Guttridge starts by giving a fairly in-depth account of the controversial mutiny on the Bounty. He then discusses the Spithead and Nore mutinies in Britain, the famous Somers mutiny in the U.S. Navy, while also mentioning less famous (but still noteworthy) mutinies. While Guttridge focuses primarily on the Anglophone world, he writes about a handful of mutinies in South American navies, the famous Potemkin mutiny in Imperial Russia, and the German naval mutinies at the end of the First World War. Guttridge concludes with the race riots (mutinies) aboard the USS Kitty Hawk and Constellation in 1972 and the mutiny of the Soviet frigate Storozhevoy in 1975.

Woven into these stories, Guttridge discusses the causes of mutinies and their legal treatment. Often mutinies are caused by internal dissension or discomfort; other times they are caused by an inside agitator (or agitators) inspired either by their own desire for power or by outside political movements. Guttridge also discusses the legal definition of mutiny and how it has evolved and been treated by the British and American military justice systems.
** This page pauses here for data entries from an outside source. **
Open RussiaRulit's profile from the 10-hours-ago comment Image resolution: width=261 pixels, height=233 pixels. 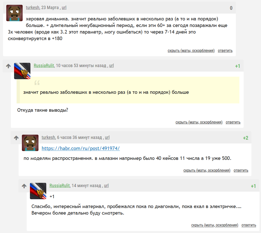pos(44,66)
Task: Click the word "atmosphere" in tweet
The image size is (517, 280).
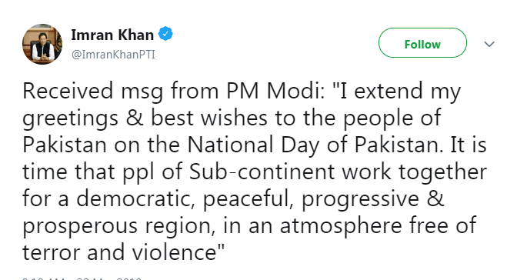Action: pos(341,226)
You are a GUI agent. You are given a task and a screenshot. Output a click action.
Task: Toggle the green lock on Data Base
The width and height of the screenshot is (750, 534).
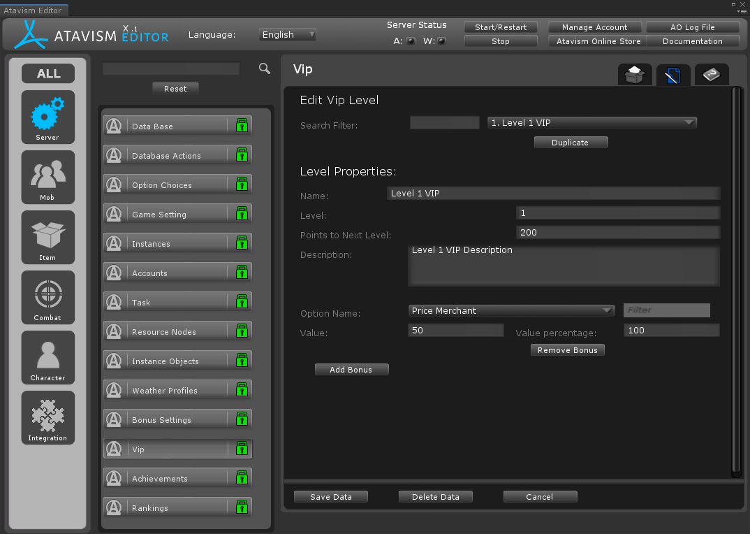coord(242,126)
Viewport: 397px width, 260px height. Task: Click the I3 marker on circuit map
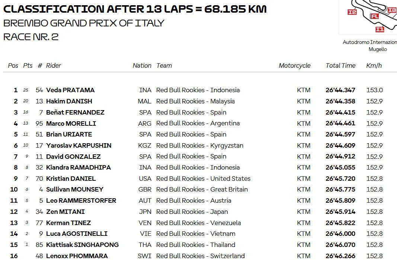[x=392, y=10]

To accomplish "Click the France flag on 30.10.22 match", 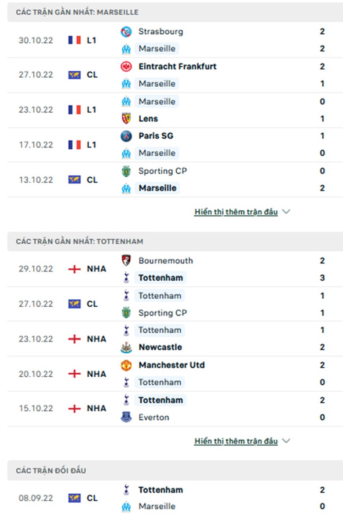I will [x=74, y=40].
This is an excellent book for anyone with any interest in naval or military history. The reader will enjoy the well-written stories and gain a deeper appreciation of the uniqueness of naval mutinies.
Vareyma
_Mutiny: A History of Naval Insurrection_ by Leonard F. Guttridge is a thorough account of mutinies from the days of Magellan to the present, examining the concept, causes, and solutions to mutiny as well as looking in detail at a number of examples throughout history.
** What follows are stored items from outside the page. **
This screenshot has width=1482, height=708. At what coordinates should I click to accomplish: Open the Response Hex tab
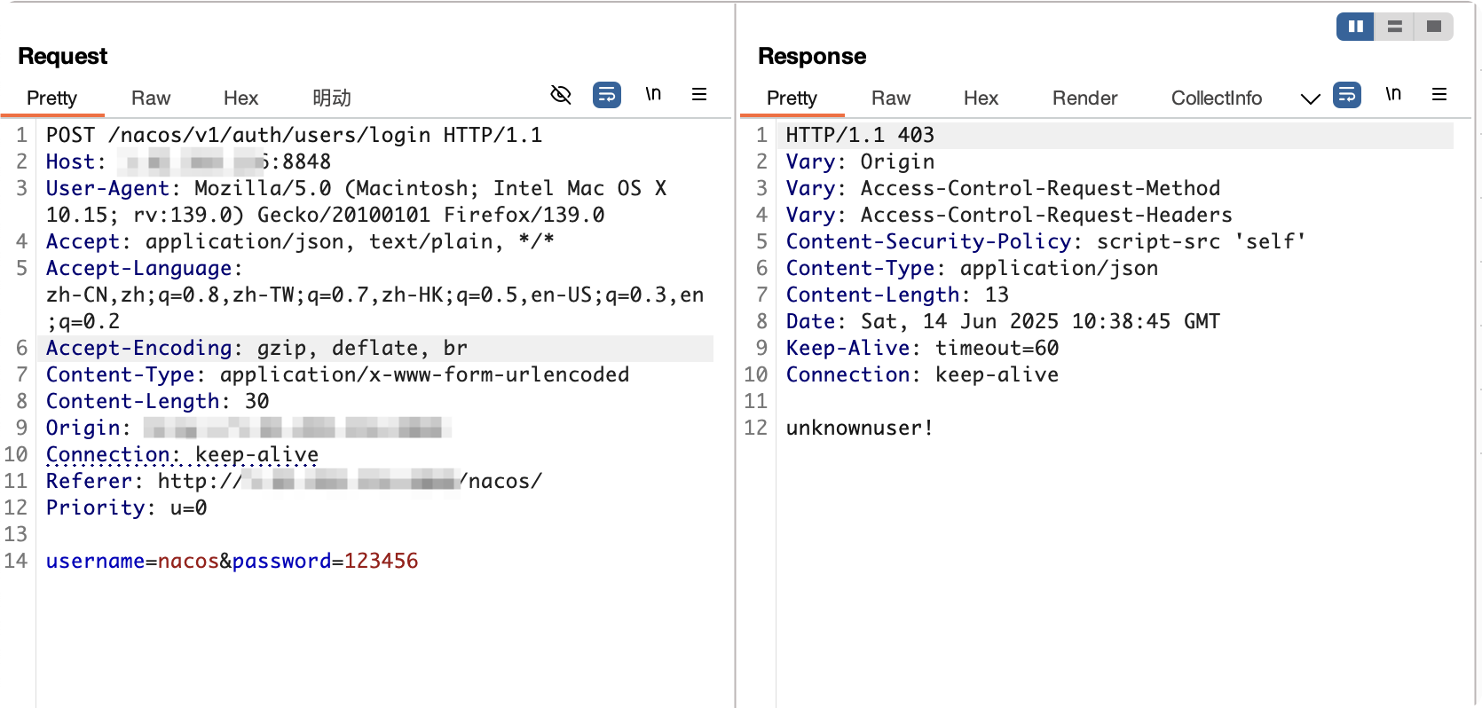(x=981, y=98)
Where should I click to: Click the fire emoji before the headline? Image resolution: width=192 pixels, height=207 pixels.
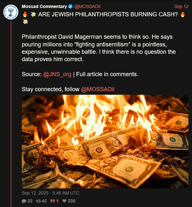coord(25,14)
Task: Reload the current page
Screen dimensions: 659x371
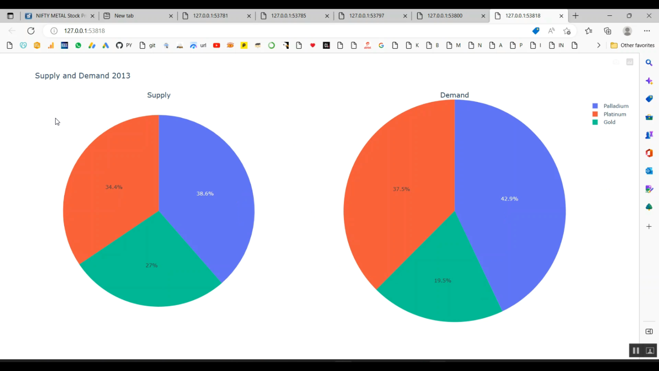Action: coord(31,31)
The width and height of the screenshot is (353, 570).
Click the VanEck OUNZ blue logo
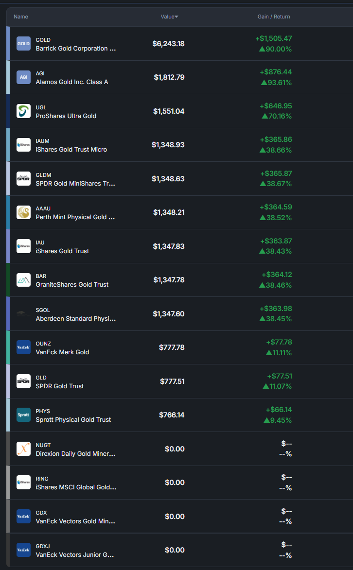tap(23, 347)
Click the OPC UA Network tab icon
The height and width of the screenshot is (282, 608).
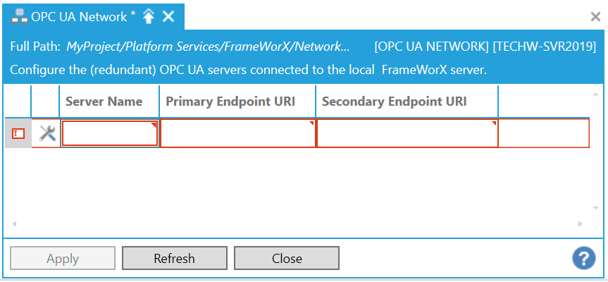[x=20, y=16]
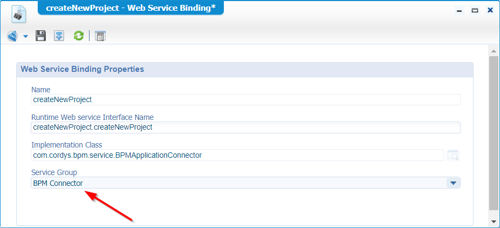The width and height of the screenshot is (500, 228).
Task: Click the Implementation Class text field
Action: pos(237,155)
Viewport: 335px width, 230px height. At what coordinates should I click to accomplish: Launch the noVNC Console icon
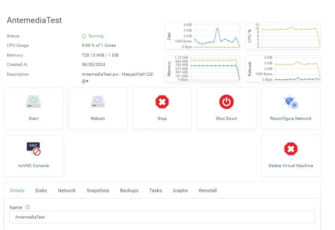pyautogui.click(x=33, y=149)
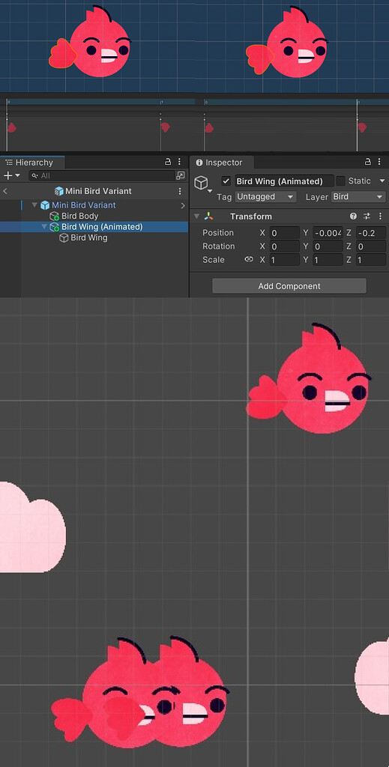
Task: Lock the Inspector panel with padlock icon
Action: point(367,162)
Surprisingly, defining just what a mutiny is has been the subject of some debate, as different people at different times around the world have not agreed on just what constitutes mutiny. Whether they were writers of naval codes and regulations, judges presiding over a mutiny-related court martial, or a captain on a ship confronted with it, people have been in relatively little agreement on what exactly should be considered mutinous behavior, often changing the definition of mutiny from case to case of "collective insubordination" (one of the many euphemisms used instead of mutiny, a word avoided by many as it carries "its own exclamation;" other euphemisms have included "combat refusal," "disciplinary problem," and "demonstration of grievance").
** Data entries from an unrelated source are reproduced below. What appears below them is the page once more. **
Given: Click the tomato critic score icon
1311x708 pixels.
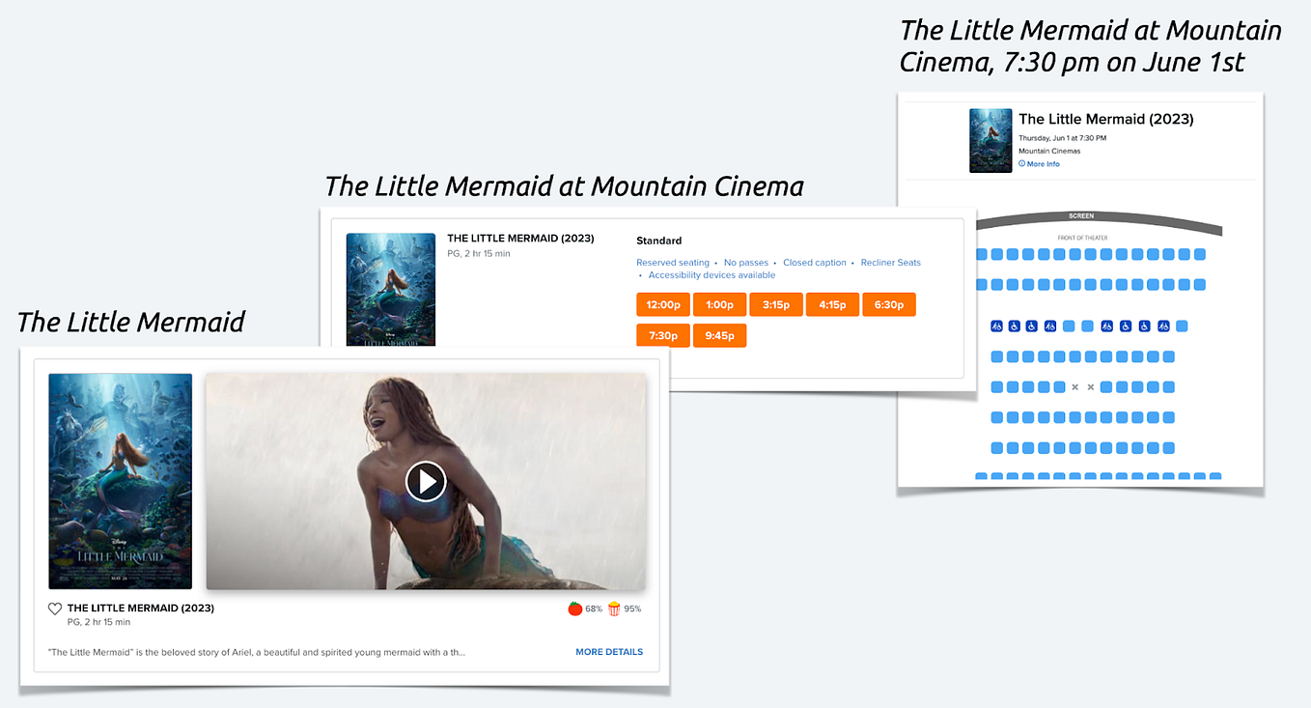Looking at the screenshot, I should tap(574, 609).
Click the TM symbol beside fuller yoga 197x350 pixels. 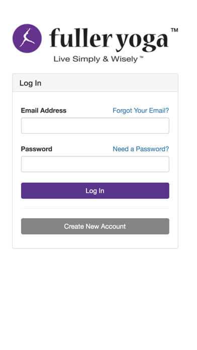click(x=174, y=30)
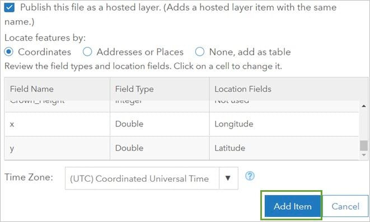This screenshot has height=222, width=370.
Task: Uncheck Publish this file as hosted layer
Action: [x=9, y=7]
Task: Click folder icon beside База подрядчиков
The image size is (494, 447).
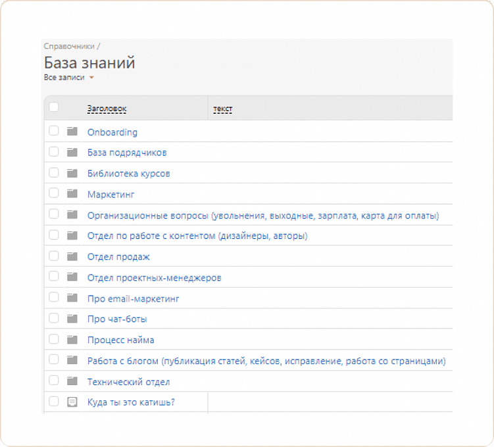Action: tap(72, 152)
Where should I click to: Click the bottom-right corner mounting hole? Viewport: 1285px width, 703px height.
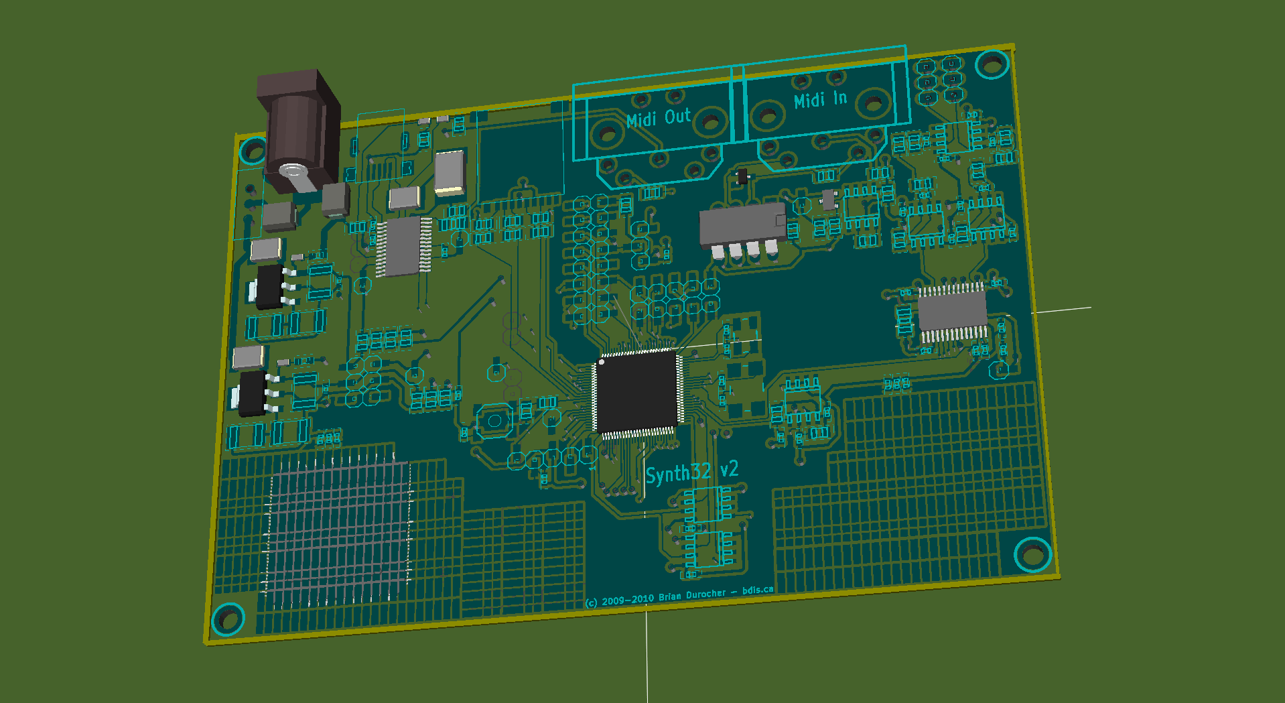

So what is mutiny? Is it merely refusal to obey a superior officer? Does mutiny require a large number of men, merely two or more, or can one individual be guilty of mutinous behavior? Should mutiny be more narrowly defined as a "conspiratorial determination to overthrow authority and seize control" of a ship? Must there violence to warrant the use of the term mutiny; can there be a passive mutiny, such as a sit-down strike? Should mere talk of mutiny be treated the same as actual mutinous physical activity? Can mere disrespect (rather than outright disobedience) be considered mutinous, such as perhaps unflattering gossip, satirical cartoons circulated below decks, or even ugly glances at officers?

There has also been debate over who gets to declare a mutiny is occurring over the centuries. Most might think that it would be the ship's captain or an admiral with the fleet, but many have felt it necessary that either other impartial witnesses must testify to the fact or instead believed it better that any alleged mutineers merely be detained and whether they were guilty of mutiny or not (and their punishment, if any) to be decided upon by a court martial back in port.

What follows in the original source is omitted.